Once we clean the data, we can get to the fun part: visualization. Below is a plot of the pickup and dropoff locations on top of NYC colored by the binned fare (binning is a way of turning a continuous variable into a discrete one).

Pickups and Dropoffs plotted on New York City

We also want to take a look at the target variable. Following is an Empirical Cumulative Distribution Function (ECDF) plot of the Target variable, the fare amount. The ECDF can be a better visualization choice than a histogram for one variable because it doesn’t have artifacts from binning.

ECDF of Target

Besides being interesting to look at, plots can help us identify anomalies, relationships, or ideas for new features. In the maps, the color represents the fare, and we can see that the fares starting or ending at the airport (bottom right) tend to be among the most expensive.

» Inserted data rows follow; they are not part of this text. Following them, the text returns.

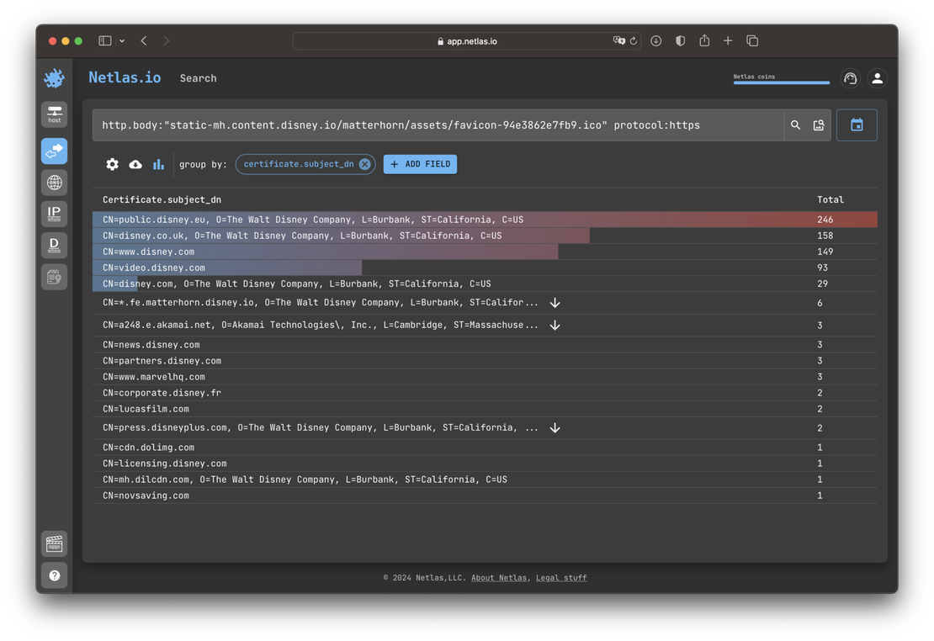Select the Host search tool

(54, 115)
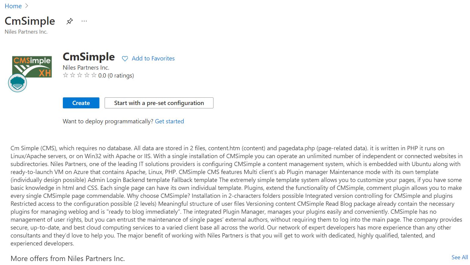Go to Home in the breadcrumb
This screenshot has height=265, width=470.
[x=13, y=6]
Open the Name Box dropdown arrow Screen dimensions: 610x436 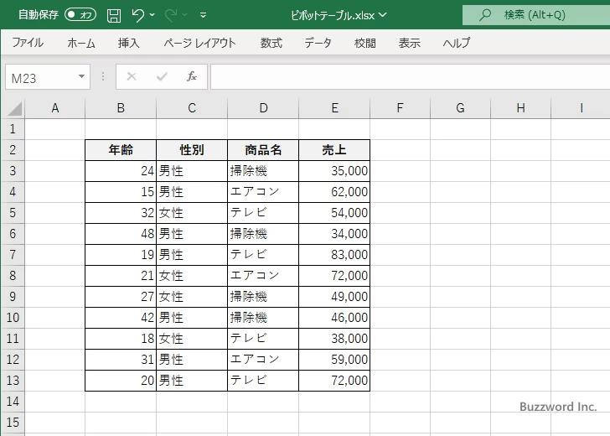tap(81, 76)
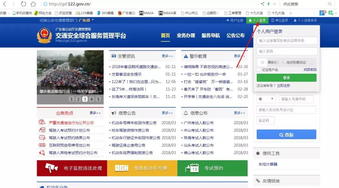Screen dimensions: 339x188
Task: Open the 365编辑 bookmark
Action: click(x=105, y=13)
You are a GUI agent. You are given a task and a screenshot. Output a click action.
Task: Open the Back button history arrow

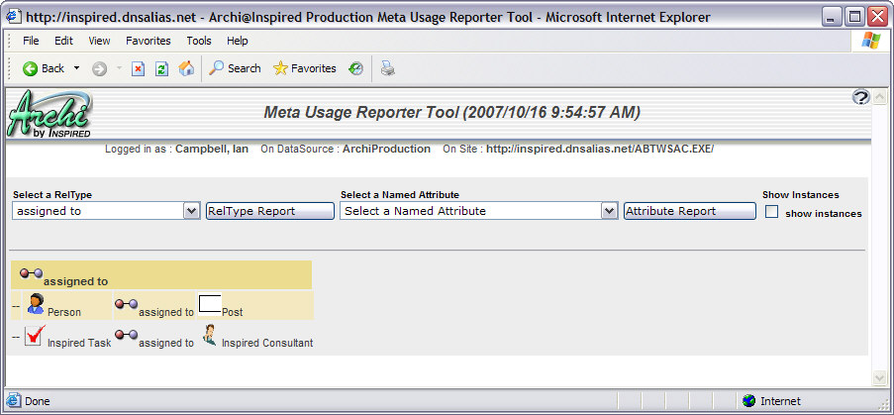77,68
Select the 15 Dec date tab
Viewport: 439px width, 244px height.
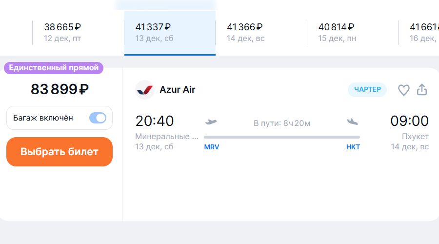coord(352,32)
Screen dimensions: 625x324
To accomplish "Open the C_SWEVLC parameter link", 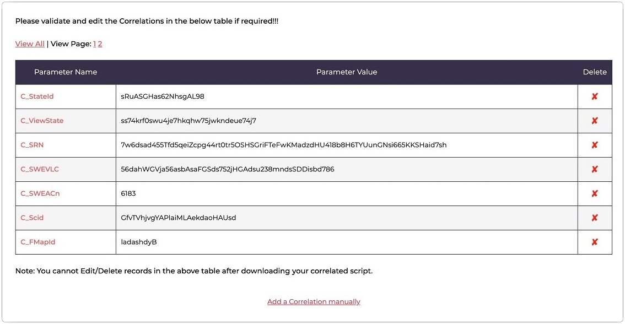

Going back to the domain knowledge, we read the standard fare for rides to JFK airport is $45, so if we could find a way to identify airport rides, then we’d know the fare accurately.

While I didn’t go that far in this notebook, using domain knowledge for data cleaning and feature engineering is extremely valuable. My second recommendation for improvement is:

  • Potential improvement 1: use more data for training the model

This can be done with domain knowledge (such as a map), or statistical methods (such as z-scores). One interesting approach to this problem is in this notebook, where the author removed rides that began or ended in the water.

The inclusion / exclusion of outliers can have a significant effect on model performance. However, like most problems in machine learning, there’s no standard approach (here’s one statistical method in Python you could try).

Feature Engineering

Feature engineering is the process of creating new features — predictor variables — out of an existing dataset. Because a machine learning model can only learn from the features it is given, this is the most important step of the machine learning pipeline.

For datasets with multiple tables and relationships between the tables, we’ll probably want to use automated feature engineering, but because this problem has a relatively small number of columns and only one table, we can hand-build a few high-value features.

For example, since we know that the cost of a taxi ride is proportional to the distance, we’ll want to use the start and stop points to try and find the distance traveled. One rough approximation of distance is the absolute value of the difference between the start and end latitudes and longitudes.

# Absolute difference in latitude and longitude
data['abs_lat_diff'] = (data['dropoff_latitude'] - data['pickup_latitude']).abs()
data['abs_lon_diff'] = (data['dropoff_longitude'] - data['pickup_longitude']).abs()

Features don’t have to be complex to be useful! Below is a plot of these new features colored by the binned fare.

Absolute Longitude vs Absolute Latitude

What these features give us is a *relative *measure of distance because they are calculated in terms of latitude and longitude and not an actual metric. These features are useful for comparison, but if we want a measurement in kilometers, we can apply the Haversine formula between the start and end of the trip, which calculates the Great Circle distance. This is still an approximation because it gives distance along a line drawn on the spherical surface of the Earth (I’m told the Earth is a sphere) connecting the two points, and clearly, taxis do not travel along straight lines. (See notebook for details).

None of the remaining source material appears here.